Stated problem: Please convert the records from the line with "This screenshot has width=416, height=277." to the line with "(x=61, y=186)", both included, into a JSON list of strings with one string per line, skipping blank lines and leaving out the pictures.

Material for this task:
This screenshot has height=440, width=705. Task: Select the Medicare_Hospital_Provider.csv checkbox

...

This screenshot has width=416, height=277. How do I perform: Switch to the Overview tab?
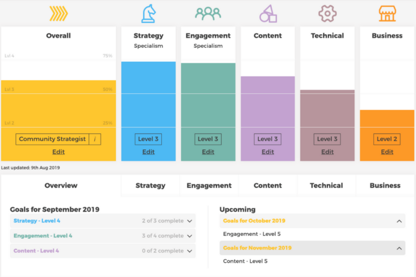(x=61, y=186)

* * *

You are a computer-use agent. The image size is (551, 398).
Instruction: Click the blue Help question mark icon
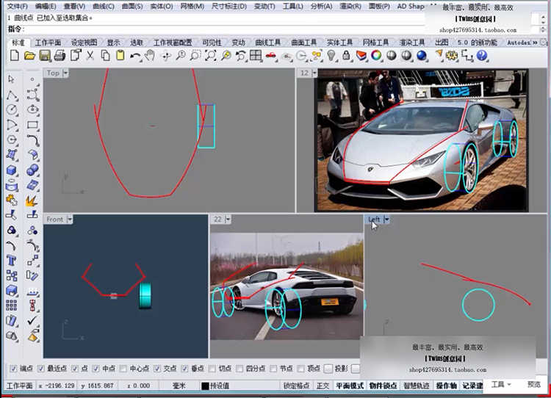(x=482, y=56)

Final result:
[
  "This screenshot has width=416, height=277. How do I perform: Switch to the Overview tab?",
  "(x=61, y=186)"
]